Lyft sheds $1.1 billion in market value as shares hit new lows after analyst downgrade

Analysts hailed Uber Technologies Inc. as a ride-sharing favorite on Tuesday, as Lyft Inc. posted quarterly results that showed it felt some pressure from its larger rival, sending Lyft shares to record lows.

Lyft LYFT,
Shares, which fell as much as 20% in premarket trading, closed down nearly 23% on Tuesday at an all-time low of $10.90. The company lost $1.169 billion in market capitalization, and its shares, down almost 75% year to date, are heading for their worst year on record.

The ride-hailing company posted mixed third-quarter results on Monday afternoon, which showed excessive ridership even as Lyft benefited from pricing trends. Lyft’s results disappointed investors and analysts alike, as at least one on Wall Street downgraded it.

“We would like to own more of UBER given its superior scale and business model. [geographic] diversification,” wrote the Evercore ISI team led by Mark Mahaney. “So don’t download.”

Analysts at Evercore sharply cut their price target on Lyft from $41 to $18 a share and cut their rating to in-line from outperform.

Mahaney was concerned about Uber’s 1% market share loss and a decline in the “real potential” of consumer demand in 2023, though that’s not yet certain. However, recent customer trends have been disappointing for him.

“We believed the company’s significant exposure to West Coast markets and Shared Rides would drive strong Ridership and Revenue recovery. [the second half of 2022],” he wrote. “It could still happen, and it could just be a delay here, but the particularly weak growth in Q3 Active Riders … has us very concerned.”

Mahaney noted that the company added 452,000 active drivers in the quarter, compared with 2.1 million in the second quarter and 1.8 million in the third quarter.

Lyft Shareholder Buoyed by Growth Concerns. Uber Shades Its Rival.

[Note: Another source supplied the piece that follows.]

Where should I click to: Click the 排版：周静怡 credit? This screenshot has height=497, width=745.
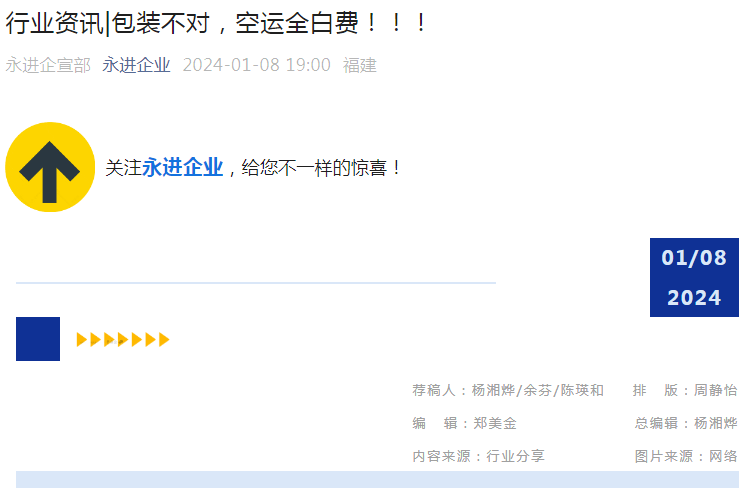pyautogui.click(x=685, y=390)
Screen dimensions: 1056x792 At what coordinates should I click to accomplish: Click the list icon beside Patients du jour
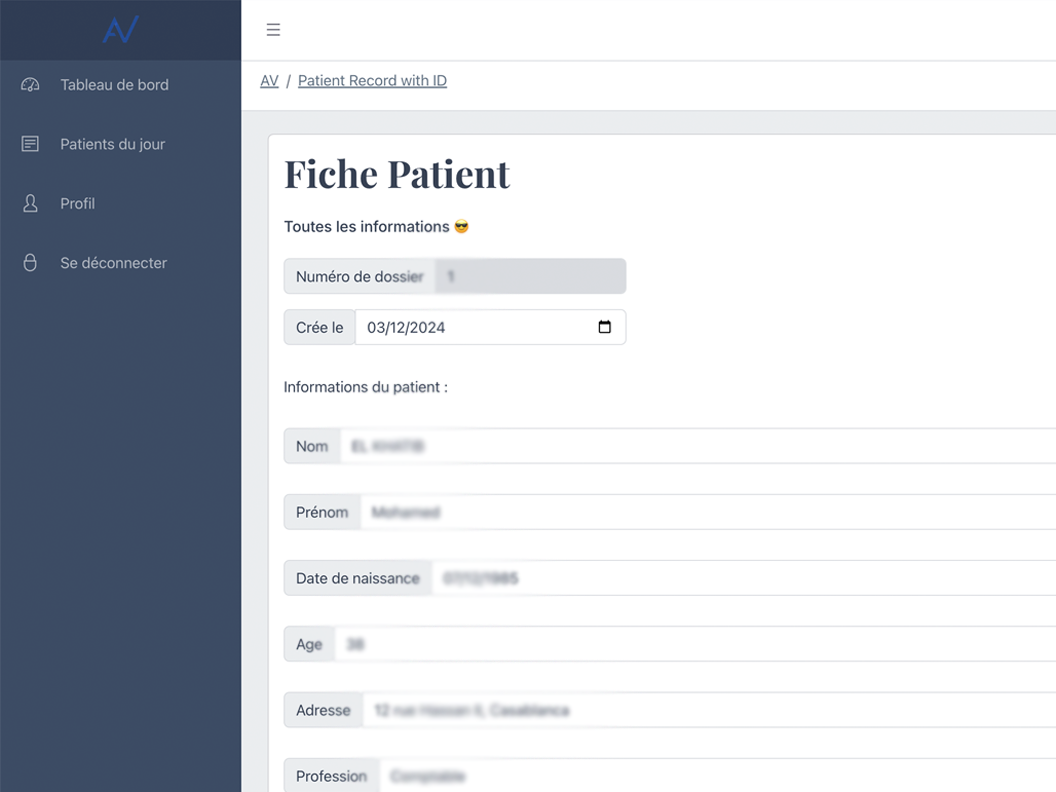click(x=29, y=143)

JPMorgan analysts agreed. They said they still prefer Uber, but could see an attractive risk-reward balance in Lyft stock “if the company can make progress toward its 2024 targets.”

Those 2024 targets include adjusted earnings before interest, taxes, depreciation and amortization (Ebitda) of $1 billion. Lyft also stuck to its goal of at least $700 million in free cash flow.

Lyft executives told analysts that even in a recession, they are confident they will meet their goals because rising unemployment will attract people to drive for Lyft.

But JP Morgan’s Doug Anmuth said Lyft’s stock is more of a “show” story. They believe Lyft will achieve Ebitda margins, but “investors will come away more mixed.”

Bernstein analysts were also in “wait and see” mode on Lyft’s Ebitda target.

“Increased insurance costs and softer-than-expected driver growth are weighing on sentiment as the mix of Ebitda growth drivers is less favourable,” said the Nikhil Devnani-led team.

Brad Erickson of RBC Capital Markets emphasized that Uber’s actions put pressure on Lyft.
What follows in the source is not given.